List each thing that, according to the passage below, the tone of the questioned man's reply seems to imply.
--- Start Selection ---
But It
Is Hard To Find Terms Which Will Be Understood; And That Term,
Whether It Give Offense Or No, Will Be Understood.
Of course such
a complaint as that I now make is very common as made against the
States.
(Men in the States, with horned hands and fustian coats,
are very often most unnecessarily insolent in asserting their
independence. What I now mean to say is that precisely the same
fault is to be found in Canada. I know well what the men mean when
they offend in this manner. And when I think on the subject with
deliberation at my own desk, I can not only excuse, but almost
approve them. But when one personally encounters this corduroy
braggadocio; when the man to whose services one is entitled answers
one with determined insolence; when one is bidden to follow "that
young lady," meaning the chambermaid, or desired, with a toss of
the head, to wait for the "gentleman who is coming," meaning the
boots, the heart is sickened, and the English traveler pines for
the civility - for the servility, if my American friends choose to
call it so - of a well-ordered servant. But the whole scene is
easily construed, and turned into English. A man is asked by a
stranger some question about his employment, and he replies in a
tone which seems to imply anger, insolence, and a dishonest
intention to evade the service for which he is paid. Or, if there
be no question of service or payment, the man's manner will be the
same, and the stranger feels that he is slapped in the face and
insulted. The translation of it is this: The man questioned, who
is aware that as regards coat, hat, boots, and outward cleanliness
he is below him by whom he is questioned, unconsciously feels
himself called upon to assert his political equality. It is his
shibboleth that he is politically equal to the best, that he is
independent, and that his labor, though it earn him but a dollar a
day by porterage, places him as a citizen on an equal rank with the
most wealthy fellow-man that may employ or accost him. But, being
so inferior in that coat, hat, and boots matter, he is forced to
assert his equality by some effort. As he improves in externals,
he will diminish the roughness of his claim. As long as the man
makes his claim with any roughness, so long does he acknowledge
within himself some feeling of external inferiority. When that has
gone - when the American has polished himself up by education and
general well-being to a feeling of external equality with
gentlemen, he shows, I think, no more of that outward braggadocio
of independence than a Frenchman.
--- End Selection ---
--- Start Extracted information ---
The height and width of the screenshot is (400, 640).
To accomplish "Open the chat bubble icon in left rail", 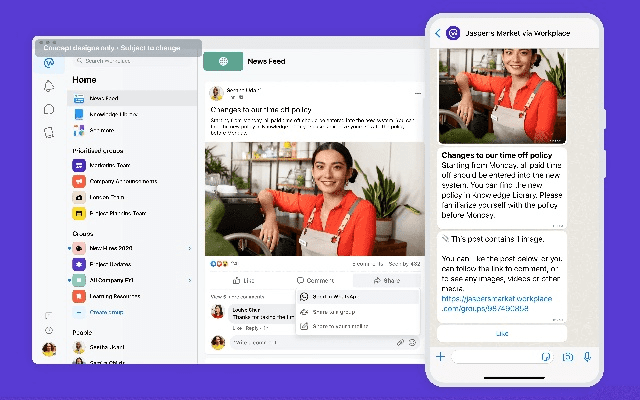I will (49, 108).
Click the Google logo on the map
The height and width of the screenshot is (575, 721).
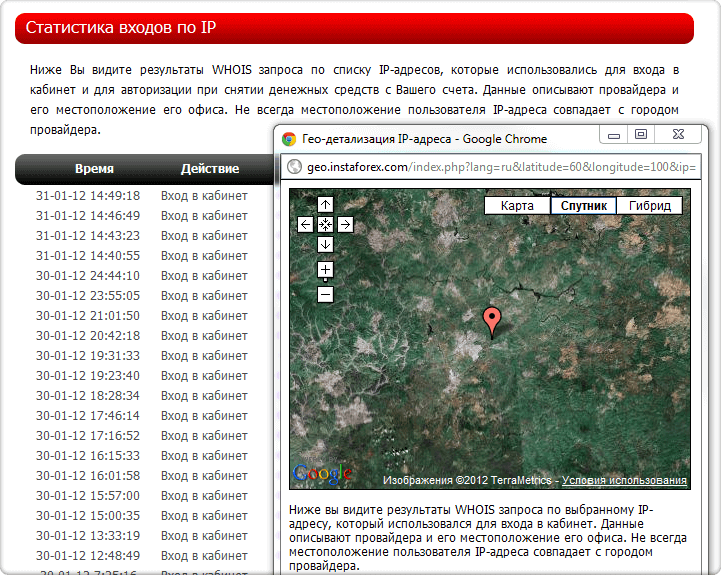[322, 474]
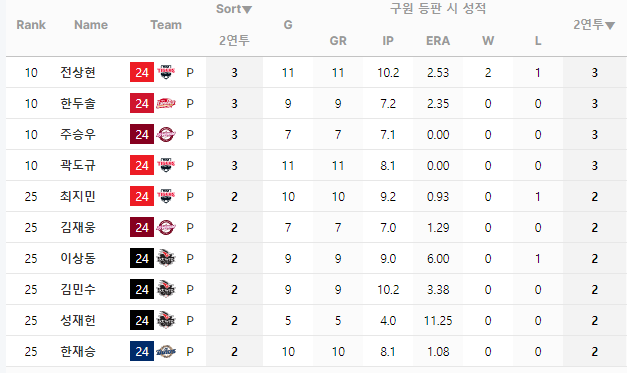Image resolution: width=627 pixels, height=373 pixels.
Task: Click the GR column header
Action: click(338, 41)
--- End Extracted information ---
### [Solved exercise]
- Anger
- Insolence
- A dishonest intention to evade the service for which he is paid